* **Task to complete**:
Look through the data below and show every line that includes "screenshot".

* **Information**:
######
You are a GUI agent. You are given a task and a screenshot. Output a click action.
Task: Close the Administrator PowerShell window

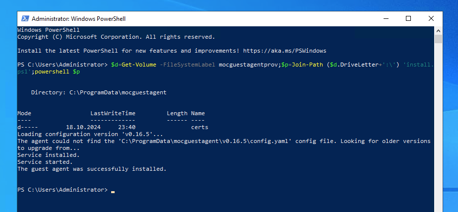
######
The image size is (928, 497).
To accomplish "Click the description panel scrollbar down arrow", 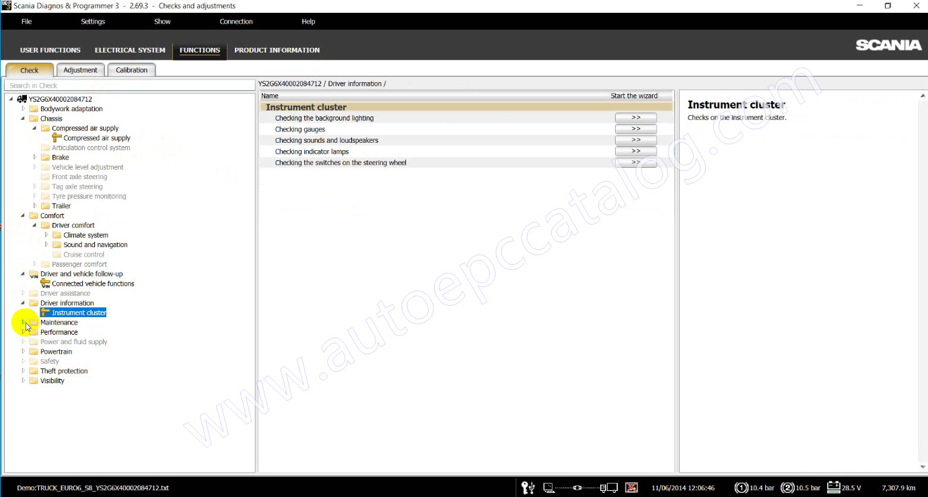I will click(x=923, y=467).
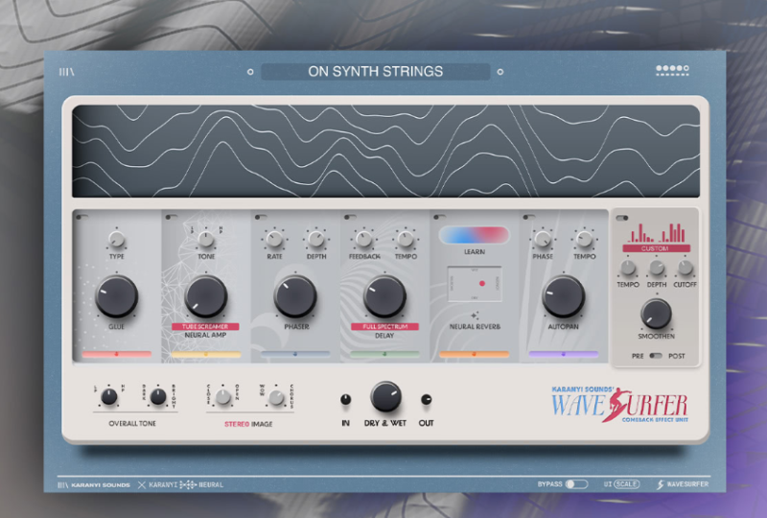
######
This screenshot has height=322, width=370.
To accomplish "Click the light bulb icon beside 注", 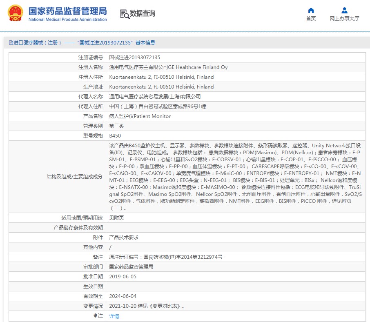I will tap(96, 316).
######
* **Output of the exercise**:
You are a GUI agent. You are given a task and a screenshot. Output a click action.
This screenshot has height=322, width=370.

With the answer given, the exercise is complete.